Bereitgestellter Text:
.....
Der Spiegel über Betriebssysteme und Religion

[URL=http://www.spiegel.de/netzwelt/netzkultur/0,1518,254875,00.html]Netter Vergleich[/URL]. Poste es hier mal:

Microsoft: Katholizismus
Eine Religion mit deutlich ausgeprägten Hierarchien.

1. Die reinen Anhänger ("User"), von Gegnern abfällig auch "Microslaves" genannt. Sie leben in diesem Glauben, weil es alle tun und weil man ja keine Wahl hat. Der Glaube ist völlig unreflektiert, er ist einfach selbstverständlich. Außerdem gibt es ja schon in der Schule Religionsunterricht an gesponserten Windows-Rechnern. Jedes neue Produkt des Gottes Bill Gates wird angeschafft und bezahlt (Kirchensteuer), selbst wenn das alte noch gar nicht richtig lief.

Aber man lebt ja mit so vielen Gleichgesinnten zusammen, dass man immer gut aufgehoben ist. Alle haben dieselben Probleme - das sind eben die Prüfungen, die Gott einem zwecks Festigung des Glaubens auferlegt. Außerdem gibt es üppig ausgestattete Kirchen (Windows XP mit Multimedia-System, DirectX 9 und DolbyDigital, animierte Ikonen, bunte Bildchen, zappelnde Assistenten), die einem den Glauben so richtig verschönen. Es gibt gar keine Bemühungen, den Glauben rational zu rechtfertigen oder gar minimalistisch zu leben.

2. Die Priester ("Admins", auch "Sysopen" oder "seltsam" genannt) Sie kennen sich in den Tiefen des Glaubens aus und sind in der Lage, komplizierteste Rituale auszuüben, die bei Laien immer wieder ehrfürchtiges Staunen hervorrufen. Sie sind unbeirrbare Anhänger des Glaubens. Auch sie sind der Meinung, dass die Fehler in Windows Prüfungen in der Festigkeit des Glaubens sind.
.....
Arbeitsauftrag: Schreibe den Teil des Textes über Betriebssysteme und Religion zwischen "Der Spiegel über" und "nicht richtig lief." einschließlich erneut ab. Tausche dabei "Kirchensteuer" gegen "Kollekte".

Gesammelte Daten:
.....
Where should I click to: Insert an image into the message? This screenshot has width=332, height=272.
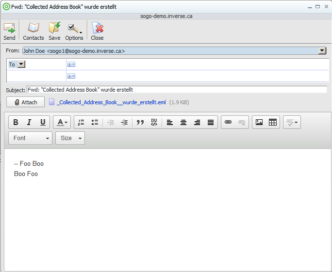click(x=259, y=123)
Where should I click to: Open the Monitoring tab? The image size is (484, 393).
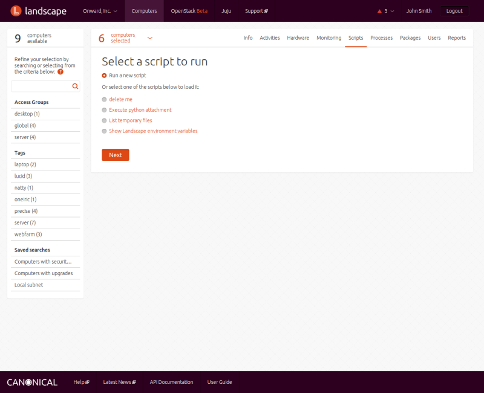(329, 38)

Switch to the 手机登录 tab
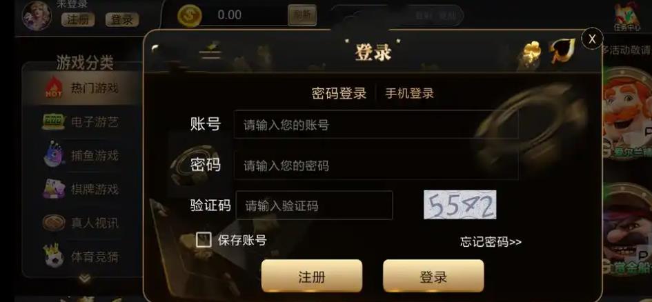pos(410,94)
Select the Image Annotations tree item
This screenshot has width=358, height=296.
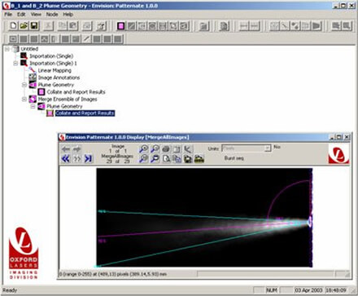pos(59,77)
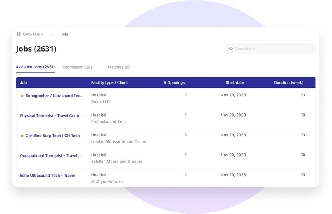Switch to the Submission (38) tab

pos(77,67)
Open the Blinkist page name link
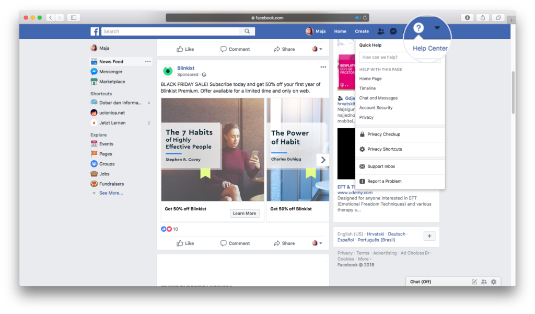The image size is (535, 314). [186, 68]
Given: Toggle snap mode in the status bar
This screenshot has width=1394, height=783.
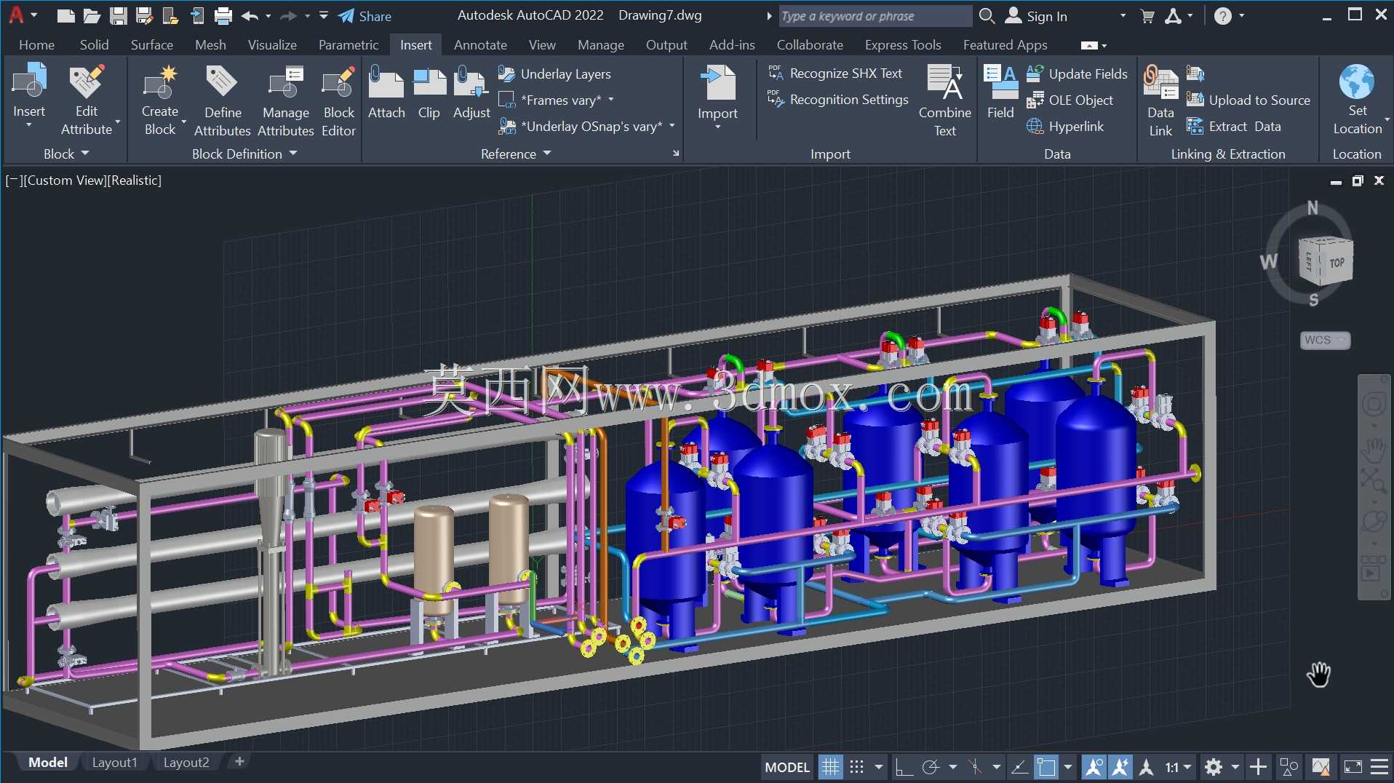Looking at the screenshot, I should pos(857,767).
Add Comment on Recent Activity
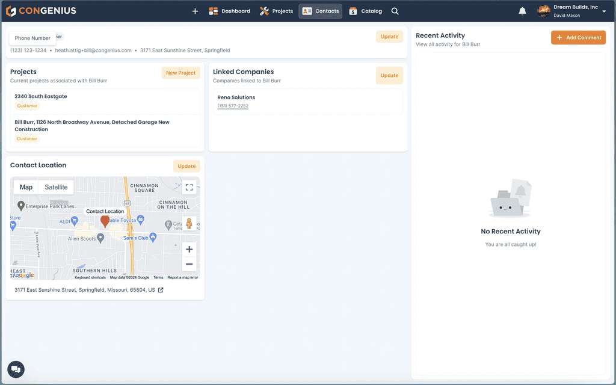This screenshot has width=616, height=385. coord(578,37)
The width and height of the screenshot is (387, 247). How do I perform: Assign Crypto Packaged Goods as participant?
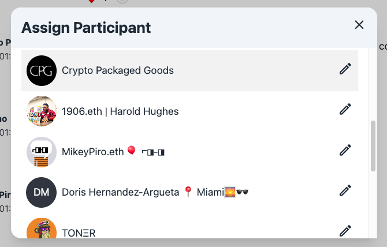[118, 70]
.....
Lösung:
Der Spiegel über Betriebssysteme und Religion

[URL=http://www.spiegel.de/netzwelt/netzkultur/0,1518,254875,00.html]Netter Vergleich[/URL]. Poste es hier mal:

Microsoft: Katholizismus
Eine Religion mit deutlich ausgeprägten Hierarchien.

1. Die reinen Anhänger ("User"), von Gegnern abfällig auch "Microslaves" genannt. Sie leben in diesem Glauben, weil es alle tun und weil man ja keine Wahl hat. Der Glaube ist völlig unreflektiert, er ist einfach selbstverständlich. Außerdem gibt es ja schon in der Schule Religionsunterricht an gesponserten Windows-Rechnern. Jedes neue Produkt des Gottes Bill Gates wird angeschafft und bezahlt (Kollekte), selbst wenn das alte noch gar nicht richtig lief.